### PROMPT 1
In the devotional on Zephaniah 3:17, where does the writer's boyfriend live?
### PROMPT 2
Resume the devotional on Zephaniah 3:17 after its final sentence and carry it on in the same voice.

### EXCERPTED PASSAGE
*-*-*

Text: Zephaniah 3:17
The Lord your God is in your midst,
a mighty one who will save;
he will rejoice over you with gladness;
he will quiet you by his love;
he will exult over you with loud singing.
“The Lord your God…will rejoice over you with gladness.”
Can you remember the last time that you rejoiced over something with gladness? The last time you got good news or the perfect surprise or a hug or phone call from someone you love? Now take that feeling and multiply it by infinity. This is how your God feels about you.
“[H]e will quiet you by his love…”
At first, this line seems to be in contrast to the previous one. He’s rejoicing over you. He is dancing and jumping with joy, unable to contain his words of happiness. But he’s actually quieting you?
I have a boyfriend who lives on the opposite side of the country from me, so we have to rely on video chatting. I look forward to our chats every day. My heart beats faster in anticipation of talking to him, and I get distracted from my responsibilities. But the moment I get that video call, my heart quiets down. I calm down. There could be an earthquake happening, and my heart would be calm. That is the picture God gives us in this verse.
“[H]e will exult over you with loud singing.”
The other day, I cranked the tunes as I did the dishes, belted out pop songs, and thanked God that no one was around to hear me, or to see me dance in my kitchen.
But God doesn’t care if people see him singing and rejoicing. He exults over you with loud singing. He doesn’t care who sees. He doesn’t care who hears. He wants everyone to know how much he loves you. He wants the whole world to see him get crazy with his loud singing. Over you.

*-*-*

### DATA PROVIDED

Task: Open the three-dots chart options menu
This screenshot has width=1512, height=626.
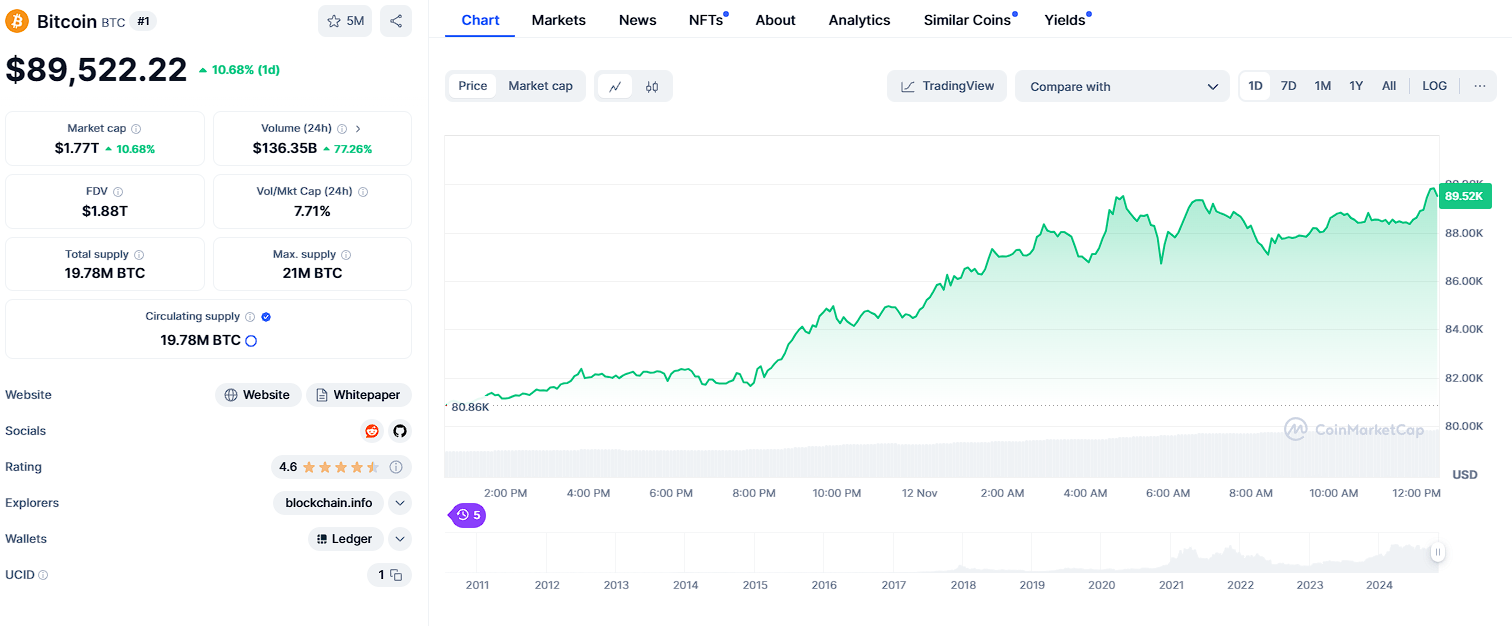Action: pos(1480,86)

*-*-*

### OUTPUT 1
On the opposite side of the country from the writer.

### OUTPUT 2
Way before Zephaniah, though, God already did rejoice over us. He made us, and said that his creation was “very good” (Genesis 1:31). So what happened between creation and his word here?
We blew it. Humans sinned and had to be separated from God, because God can’t be around sin. He cast humans out of our perfect home, and out of range of his physical presence. Thousands of years later, he made the promises in this verse. But how could he be in our midst, rejoice, and exult, if he couldn’t be around us?
God had a plan. A few hundred years after Zephaniah, he sent his Son Jesus to come to earth as a man, and take on all of our separating-sin. As God, Jesus was able to spread the forgiveness of God to all of God’s people. Now, we can bask in the fulfilment of the promises here.
This year, whether you are single, married, or in between, let Valentine’s Day remind you of your God who rejoices over you even when you’re grumpy; quiets you even when you’re unloving; and exults over you even when you’re making a fool of yourself. This Valentine’s Day, rest in the glad, loud, shameless love of your great God.